8.5.10

ESTES TAMBÉM GOSTAM DE "TOMAR POSSE" DA MISÉRIA ALHEIA

«A Caixa Geral de Depósitos (CGD) está a enviar aos seus clientes mais modestos uma circular que deveria fazer corar de vergonha os administradores - principescamente pagos - daquela instituição bancária. A carta da CGD começa, como mandam as boas regras de marketing, por reafirmar o empenho do Banco em oferecer aos seus clientes as melhores condições de preço/qualidade em toda a gama de prestação de serviços, incluindo no que respeita a despesas de manutenção nas contas à ordem. As palavras de circunstância não chegam sequer a suscitar qualquer tipo de ilusões, dado que após novo parágrafo sobre racionalização e eficiência da gestão de contas, o estimado/a cliente é confrontado com a informação de que, para continuar a usufruirda isenção da comissão de despesas de manutenção, terá de ter em cada trimestre um saldo médio superior a EUR1000, ter crédito de vencimento ou ter aplicações financeiras associadas à respectiva conta. Ora sucede que muitas contas da CGD, designadamente de pensionistas e reformados, são abertas por imposição legal. É o caso de um reformado por invalidez e quase septuagenário, que sobrevive com uma pensão de EUR243,45 - que para ter direito ao piedoso subsídio diário de EUR 7,57 (sete euros e cinquenta e sete cêntimos!) foi forçado a abrir conta na CGD por determinação expressa da Segurança Social para receber a reforma. Como se compreende, casos como este - e muitos são os portugueses que vivem abaixo ou no limiar da pobreza - não podem, de todo, preencher os requisitos impostos pela CGD e tão pouco dar-se ao luxo de pagar despesas de manutenção de uma conta que foram constrangidos a abrir para acolher a sua miséria.» (recebido por mail)

8 comentários:

Anónimo disse...

O governo é socialista, recorde-se.

Manuel Brás disse...

A plutocracia no seu melhor

É tamanha a molhada
de nabiças estragadas
numa gestão farfalhada
por alusões engasgadas.

Difícil mas inevitável
o país está por consertar,
a loucura é lamentável
ceifando o nosso bem-estar.

Anónimo disse...

Fizeram o mesmo o ano passado e no ano anterior. Nessa altura estive 5 meses com o ordenado em atraso e o meu saldo médio baixou dos 1000 euros. A minha conta tinha muito pó, e precisava de manutenção acrescida - presumo eu.

M. Abrantes disse...

Algo me diz que a CGD não deveria poder fazer isso. A não ser que andemos todos distraídos e já tenha sido privatizada. Ou será que, com estes fulanos do PS a abocanhar o poder, é tudo a mesma coisa?

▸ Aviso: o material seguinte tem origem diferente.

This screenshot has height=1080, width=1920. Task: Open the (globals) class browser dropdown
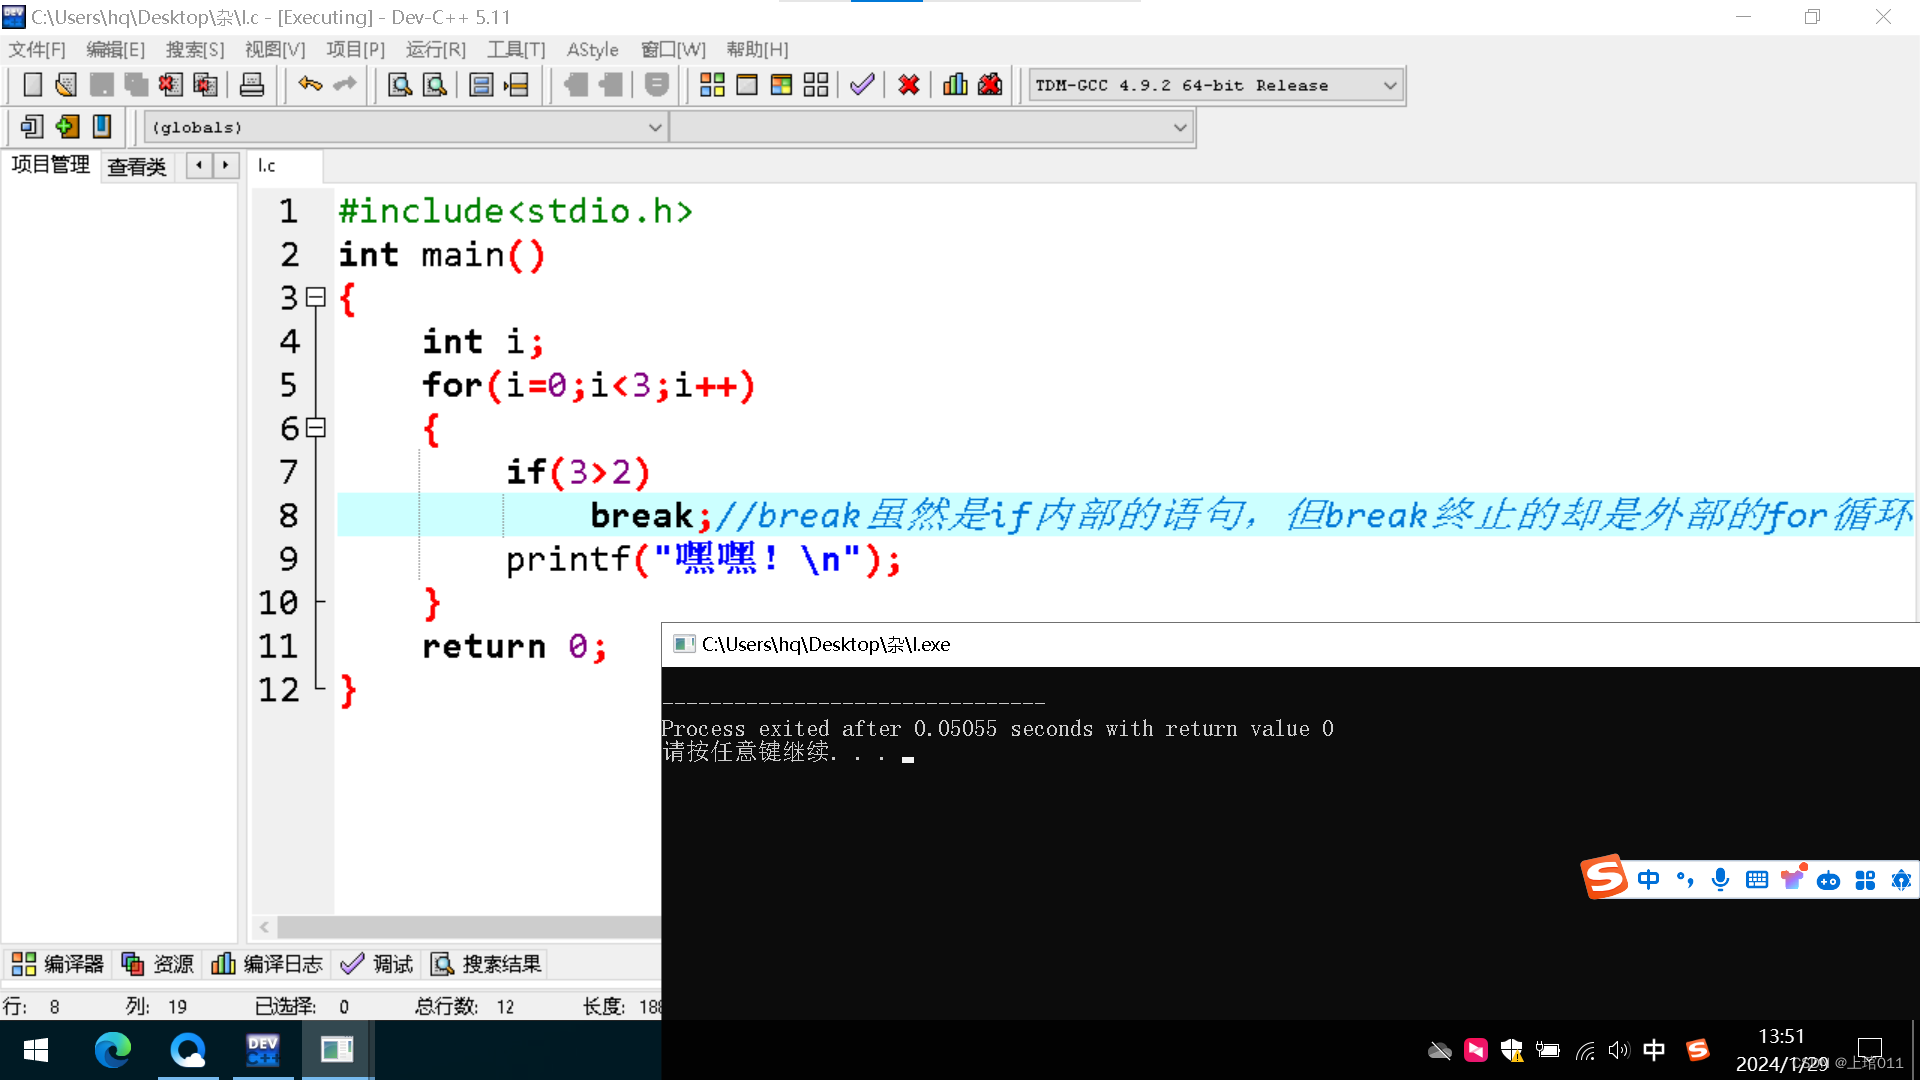(655, 127)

Garganta Funda... disse...

Façam como eu.
Nem um euro na CGD.
E mais vos aconselho: domiciliem as vossas contas em bancos estrangeiros por via legal.
É uma vergonha a forma como a CGD e a restante banca «nacional» trata o cliente tuga.
Paga uma miséria a quem lá deposita.
Esfola quem lá pede emprestado um euro.
No «fim da picada», financiam a «fineza» e a «baixeza» da nomemklatura e cleptocracia nacionais.
Puta que os pariu!!!!

jasl disse...

Nem mais um euro...O problema, tal como o mail menciona e muitissimo bem, são os pensionistas e reformados que não tiveram alternativa e agora, se quiserem mudar de conta, o processo junto da CGA é burocraticamente estupidos e moroso.
Quanto ao tratamento da CGD a clientes tugas, basta relembrar o caso do ALisuper e dos spreads ridículos para se ver a cor desta gentalha que a administra.

Anónimo disse...

O mail tem toda a razão. Pior do que escândalo é uma medida indecente e cínica feita com toda a legalidade do mundo, que lesa grandemente os mais fracos e necessitados. Ladrões de colarinho branco, é o que os administradores deste e doutros bancos são. Estas medidas bancárias da CGD, que mais não são do que roubalheiras à descarada, deveriam ser terminantemente proibidas por lei.
Maria

velyn disse...

Sinceramente, se formos para além da Grécia, ao menos talvez haja ocasião para se enforcarem estes ladrões de casaca e botão de punho.